MÉCANISMES NERVEUX DANS L’HYPERTENSION ARTÉRIELLE     

par Alberto ZANCHETTI (Laboratoire de Cardiologie expérimentale de l’Université de Milan), correspondant étranger.   

Il n’y a pas de doute que le système nerveux sympathique joue un rôle de grande importance dans la régulation de la circulation ; mon propos est de discuter la participation du système sympathique dans le déclenchement et le maintien de ce dérèglement de la circulation que l’on appelle hypertension artérielle.

Du point de vue pathogénique, il convient de distinguer le rôle primaire que le sympathique peut avoir dans le déclenchement de certaines hypertensions, et le rôle secondaire qu’il peut jouer en intervenant dans le maintien d’une hypertension induite par d’autres facteurs.

Mécanismes nerveux et hypertension expérimentale

Dans certains modèles d’hypertensions expérimentales, l’élévation de pression est déclenchée par des facteurs nerveux (Zanchetti et Bartorelli 1977 ; Zanchetti 1978). C’est le cas par exemple de l’hypertension causée par le conditionnement opératoire : dans ce modèle, le singe, soumis à une procédure intensive de conditionnement opératoire lui permettant d’éviter une stimulation désagréable, développe après quelque temps une hypertension permanente. Un autre modèle bien connu est celui étudié par Henry : des souris élevées en cage isolément deviennent hypertendues lorsqu’elles sont introduites dans une colonie comportant beaucoup d’animaux.

D’autres modèles expérimentaux permettent aussi de démontrer que les facteurs neurogènes peuvent être très importants également pour le maintien d’hypertension déclenchées par d’autres mécanismes. C’est ainsi qu’en administrant de la 6-hydroxydopamine (6-OH-DA), substance qui se fixe sur les neurones adrénergiques et les détruit, on peut prévenir, réduire ou abolir l’hypertension dans différents modèles expérimentaux où l’élévation de pression n’est pas induite par des mécanismes nerveux. L’administration de 6-OH-DA directement dans la grande citerne cérébrale détruit les neurones adrénergiques centraux et prévient l’hypertension rénovasculaire aussi bien que l’hypertension par DOCA et sel. L’administration de 6-OH-DA par voie générale produit des lésions des neurones sympathiques postganglionnaires qui permettent d’abolir ou de prévenir l’hypertension par DOCA et sel, l’hypertension rénovasculaire tout comme les hypertensions neurogènes causées par la désafférentation baroceptive ou par des lésions du noyau du faisceau solitaire. Des observations récentes démontrent que certains types d’hypertensions, en particulier rénovasculaire ou due à la DOCA, peuvent être inhibées par la destruction d’une zone particulière de l’hypoathalamus, appelée zone AV3V, localisée dans la région antérieure du plancher du troisième ventricule.

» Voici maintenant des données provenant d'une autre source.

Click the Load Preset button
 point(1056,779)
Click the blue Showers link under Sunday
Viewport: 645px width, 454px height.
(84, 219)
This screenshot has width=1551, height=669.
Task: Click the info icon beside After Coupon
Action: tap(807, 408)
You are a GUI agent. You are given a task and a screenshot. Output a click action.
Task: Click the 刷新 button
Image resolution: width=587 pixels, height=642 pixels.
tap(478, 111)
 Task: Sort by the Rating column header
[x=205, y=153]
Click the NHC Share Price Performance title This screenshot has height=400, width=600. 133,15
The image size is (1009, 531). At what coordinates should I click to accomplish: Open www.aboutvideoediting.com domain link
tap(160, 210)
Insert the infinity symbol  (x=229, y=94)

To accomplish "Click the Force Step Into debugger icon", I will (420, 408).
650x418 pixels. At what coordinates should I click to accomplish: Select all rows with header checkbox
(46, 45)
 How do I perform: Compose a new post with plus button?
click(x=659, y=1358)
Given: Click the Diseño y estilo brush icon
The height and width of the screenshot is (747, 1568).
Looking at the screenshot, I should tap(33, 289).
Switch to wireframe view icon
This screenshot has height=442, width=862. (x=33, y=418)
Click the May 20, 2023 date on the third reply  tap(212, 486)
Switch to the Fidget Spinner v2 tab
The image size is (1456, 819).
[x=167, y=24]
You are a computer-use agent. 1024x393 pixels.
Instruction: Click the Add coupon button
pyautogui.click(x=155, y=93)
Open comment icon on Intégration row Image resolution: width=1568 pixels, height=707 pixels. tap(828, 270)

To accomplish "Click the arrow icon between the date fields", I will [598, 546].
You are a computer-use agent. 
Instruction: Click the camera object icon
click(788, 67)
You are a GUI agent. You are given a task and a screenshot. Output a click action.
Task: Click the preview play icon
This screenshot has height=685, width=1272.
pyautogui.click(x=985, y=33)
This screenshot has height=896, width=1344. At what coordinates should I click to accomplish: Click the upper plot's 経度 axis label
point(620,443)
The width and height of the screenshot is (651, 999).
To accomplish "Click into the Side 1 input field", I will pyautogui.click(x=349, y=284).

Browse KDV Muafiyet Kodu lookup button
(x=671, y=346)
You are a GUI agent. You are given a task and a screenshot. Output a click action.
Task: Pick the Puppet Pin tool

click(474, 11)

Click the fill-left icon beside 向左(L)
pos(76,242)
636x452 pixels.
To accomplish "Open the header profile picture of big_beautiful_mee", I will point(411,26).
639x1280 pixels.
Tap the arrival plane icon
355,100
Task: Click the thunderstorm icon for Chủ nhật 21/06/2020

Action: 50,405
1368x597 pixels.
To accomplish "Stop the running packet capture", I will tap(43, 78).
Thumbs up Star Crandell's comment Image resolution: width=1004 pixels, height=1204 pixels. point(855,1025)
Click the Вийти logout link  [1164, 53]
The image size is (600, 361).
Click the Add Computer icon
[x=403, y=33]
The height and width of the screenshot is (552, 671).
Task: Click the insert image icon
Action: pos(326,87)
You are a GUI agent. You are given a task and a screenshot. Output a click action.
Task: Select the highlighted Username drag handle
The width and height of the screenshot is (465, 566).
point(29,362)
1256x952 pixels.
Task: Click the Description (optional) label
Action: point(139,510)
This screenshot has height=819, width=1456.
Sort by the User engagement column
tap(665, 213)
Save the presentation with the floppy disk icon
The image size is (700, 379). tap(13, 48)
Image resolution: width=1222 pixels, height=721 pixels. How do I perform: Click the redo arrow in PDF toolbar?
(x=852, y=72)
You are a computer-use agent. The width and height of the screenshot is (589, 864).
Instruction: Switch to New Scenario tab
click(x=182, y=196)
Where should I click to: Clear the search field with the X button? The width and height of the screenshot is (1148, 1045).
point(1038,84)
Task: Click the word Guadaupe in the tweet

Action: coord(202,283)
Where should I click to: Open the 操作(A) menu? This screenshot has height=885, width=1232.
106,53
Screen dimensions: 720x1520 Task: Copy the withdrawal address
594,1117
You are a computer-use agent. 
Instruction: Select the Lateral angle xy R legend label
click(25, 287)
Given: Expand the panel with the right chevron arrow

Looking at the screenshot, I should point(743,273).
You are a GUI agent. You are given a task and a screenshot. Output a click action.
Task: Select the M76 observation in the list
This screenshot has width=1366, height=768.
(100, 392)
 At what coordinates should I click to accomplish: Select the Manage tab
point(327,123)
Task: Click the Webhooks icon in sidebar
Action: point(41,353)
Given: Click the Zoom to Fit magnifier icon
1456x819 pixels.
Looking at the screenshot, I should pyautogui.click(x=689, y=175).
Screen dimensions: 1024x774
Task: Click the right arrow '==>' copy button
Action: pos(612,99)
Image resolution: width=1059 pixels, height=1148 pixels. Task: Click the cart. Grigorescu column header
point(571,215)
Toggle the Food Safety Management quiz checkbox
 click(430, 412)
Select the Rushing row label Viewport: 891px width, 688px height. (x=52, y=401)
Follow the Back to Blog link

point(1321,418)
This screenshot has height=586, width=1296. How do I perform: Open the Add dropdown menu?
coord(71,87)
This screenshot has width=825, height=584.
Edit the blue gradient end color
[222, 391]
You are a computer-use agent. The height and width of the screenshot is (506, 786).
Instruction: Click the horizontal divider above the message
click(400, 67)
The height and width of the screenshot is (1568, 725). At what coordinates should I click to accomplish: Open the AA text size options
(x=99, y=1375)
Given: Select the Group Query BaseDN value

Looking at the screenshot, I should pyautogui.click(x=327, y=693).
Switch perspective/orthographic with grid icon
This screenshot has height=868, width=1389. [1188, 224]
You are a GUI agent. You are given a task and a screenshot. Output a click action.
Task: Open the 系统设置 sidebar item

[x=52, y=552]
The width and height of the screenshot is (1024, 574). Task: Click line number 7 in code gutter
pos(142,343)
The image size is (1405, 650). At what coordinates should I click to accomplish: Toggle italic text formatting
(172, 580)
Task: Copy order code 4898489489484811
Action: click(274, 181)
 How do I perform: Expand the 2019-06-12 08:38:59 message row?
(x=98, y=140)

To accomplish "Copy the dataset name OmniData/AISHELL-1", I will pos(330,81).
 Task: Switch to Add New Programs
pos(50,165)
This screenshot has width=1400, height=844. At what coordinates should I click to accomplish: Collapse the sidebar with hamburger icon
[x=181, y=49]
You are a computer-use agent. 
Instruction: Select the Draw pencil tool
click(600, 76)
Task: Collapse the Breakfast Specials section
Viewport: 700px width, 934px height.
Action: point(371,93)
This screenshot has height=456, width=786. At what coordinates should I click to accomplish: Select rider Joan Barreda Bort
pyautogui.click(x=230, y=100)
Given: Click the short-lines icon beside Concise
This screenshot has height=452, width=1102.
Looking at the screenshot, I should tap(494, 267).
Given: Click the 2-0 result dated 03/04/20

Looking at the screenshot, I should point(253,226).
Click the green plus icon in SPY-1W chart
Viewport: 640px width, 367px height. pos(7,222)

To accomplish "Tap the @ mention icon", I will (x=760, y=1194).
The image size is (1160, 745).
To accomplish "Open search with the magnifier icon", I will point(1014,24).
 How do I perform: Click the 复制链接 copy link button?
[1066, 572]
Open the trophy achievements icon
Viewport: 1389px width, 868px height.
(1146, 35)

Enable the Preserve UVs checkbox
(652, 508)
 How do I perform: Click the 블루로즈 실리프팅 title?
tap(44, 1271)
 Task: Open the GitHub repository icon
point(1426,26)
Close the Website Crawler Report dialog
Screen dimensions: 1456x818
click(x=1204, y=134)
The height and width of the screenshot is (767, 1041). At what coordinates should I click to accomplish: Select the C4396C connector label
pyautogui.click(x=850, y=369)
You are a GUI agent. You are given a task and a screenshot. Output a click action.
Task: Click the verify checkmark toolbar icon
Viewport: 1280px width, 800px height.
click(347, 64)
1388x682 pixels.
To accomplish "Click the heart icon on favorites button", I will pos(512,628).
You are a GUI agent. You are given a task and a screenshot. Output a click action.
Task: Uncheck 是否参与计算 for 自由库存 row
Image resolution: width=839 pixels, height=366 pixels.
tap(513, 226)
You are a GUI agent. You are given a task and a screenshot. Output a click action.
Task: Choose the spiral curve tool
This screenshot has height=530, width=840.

Mécanismes nerveux et hypertension artérielle     

La distinction entre facteurs nerveux déclenchant l’hypertension et facteurs nerveux jouant un rôle dans le maintien de l’hypertension est très difficile dans l’étude clinique de l’hypertension essentielle, affection qui ne peut quasi jamais être étudiée dans sa phase initiale, mais seulement dans une phase avancée où il devient impossible ou très difficile de séparer les facteurs primaires des facteurs secondaires.

Nous pouvons cependant nous poser quelques questions relativement simples mais importantes en ce qui concerne le rôle du système sympathique dans l’hypertension artérielle. Tout d’abord, dans cette affection, le contrôle nerveux de la circulation est-il bien maintenu, et dans l’affirmative, quels sont les mécanismes qui permettent le maintien de ce contrôle nerveux en présence de chiffres de pression plus élevés ; enfin quelles sont les modifications que les différents médicaments antihypertenseurs produisent sur ce contrôle nerveux ?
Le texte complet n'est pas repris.